I immediately wrote a correction on a scrap of paper and added it to the description of the exhibit but I noticed, as I was leaving, that
- not only did the book of the exhibition perpetuate the idea that the justification for mathematicians’ belief in the irrationality of pi was a computer program followed by a conjecture
- but also, my helpful label had been removed.
Aristotle conjectured that the diameter and circumference of a circle are not commensurable and, of course, Johann Lambert proved it in 1766—quite a while ago.
So, I have spent a lot of time wondering whether this invalidates the work of art. Certainly I think that the gallery removing my explanation is dishonest and leaves the work grubby but, if the artist genuinely believed what he wrote (and drew) then is the picture any less a work of art?

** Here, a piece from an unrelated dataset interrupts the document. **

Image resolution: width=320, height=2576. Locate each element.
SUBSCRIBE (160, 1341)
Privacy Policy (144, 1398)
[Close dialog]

My first thought was of the other mislabelled pictures I’ve seen. In the Canadian National Gallery in Ottawa, for instance, there is a fine piece of pornography by Lucas Cranach the Elder clearly labelled Venus. She’s no more Venus than I am but I can accept this lying label because I don’t believe that Cranach had any illusions other than that calling it Venus made it more palatable and therefore more saleable—he wasn’t confused.
Then there are all the Rembrandts with biblical characters dressed in contemporary Dutch clothing. Is that dishonest? I don’t believe so—the bible records universal rather than historical events.
Again there are the historical inexactitudes that shew, for example, General Wolfe expiring a hero’s death (Benjamin West) or Bonnie Prince Charlie being rowed in fine fashion across the sea to Skye by Flora MacDonald. These are lies of a different order—lies perpetuated as propaganda and therefore somehow more acceptable.
Given these dishonesties, ones I can accept, why do I react so violently to the dishonest pi and why do I still feel strongly about it a week later? The difference, I think, is that in the examples above, Cranach, Rembrandt and even West were not deluded: they simply decided to paint a fiction as another person might write a novel. But Marioni’s expression of pi was based on a falsehood and, once he knows the truth, by not correcting that falsehood, he is lying to every observer of the picture: the picture expresses something that is untrue. Presumably, if Marioni had known that pi had been proven irrational 240 years ago and that this was not an empirical observation based on output from a computer, he would have drawn a different picture. If such a fundamental change in understanding did not cause a change in the picture, then the picture could not have been the result of genuine feeling.
So, where does the responsibility lie? We cannot blame the artist for ignorance (although we can perhaps blame his mathematics teacher) but we can blame the gallery. I doubt that I was the first to point out this error and, by continuing to display the picture, the gallery is perpetuating a lie. And that is not true art.